____ Records shown

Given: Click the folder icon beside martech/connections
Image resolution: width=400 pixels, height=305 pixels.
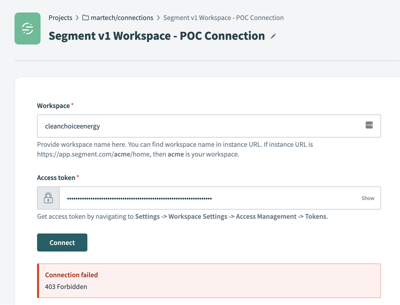Looking at the screenshot, I should click(85, 18).
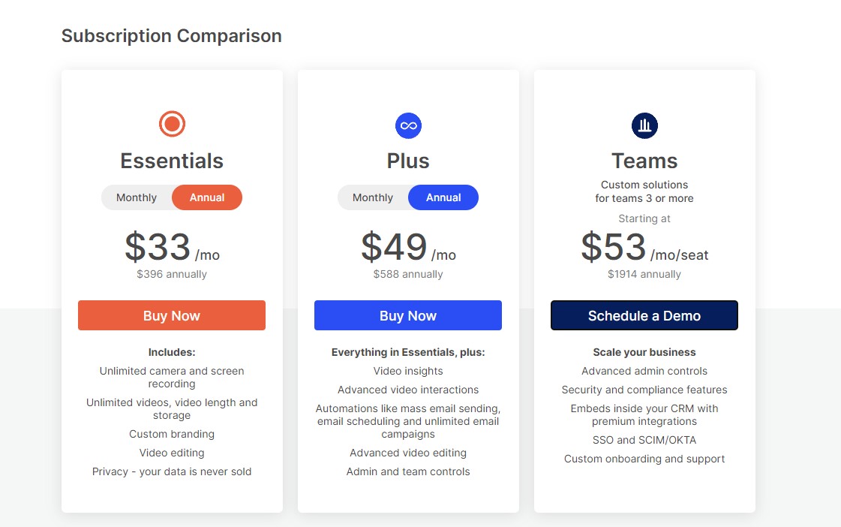This screenshot has width=841, height=527.
Task: Select Annual billing for Plus plan
Action: [443, 197]
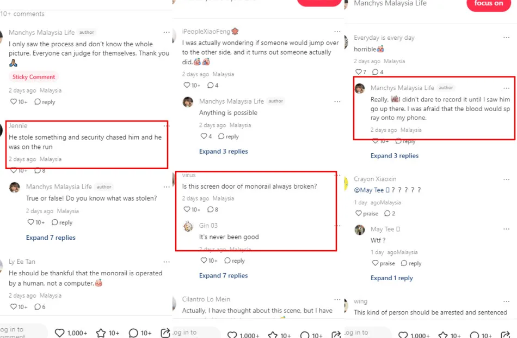Expand 1 reply under May Tee's comment

[x=392, y=278]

________

■ Assignment ■
Leave out the pictures and retype every line above exactly.

■ Solution to the problem ■
Given: Click the folder icon beside martech/connections
Image resolution: width=400 pixels, height=305 pixels.
Looking at the screenshot, I should click(85, 18).
This screenshot has width=841, height=527.
Task: Select Annual billing for Plus plan
Action: [443, 197]
Expand 1 reply under May Tee's comment

[x=392, y=278]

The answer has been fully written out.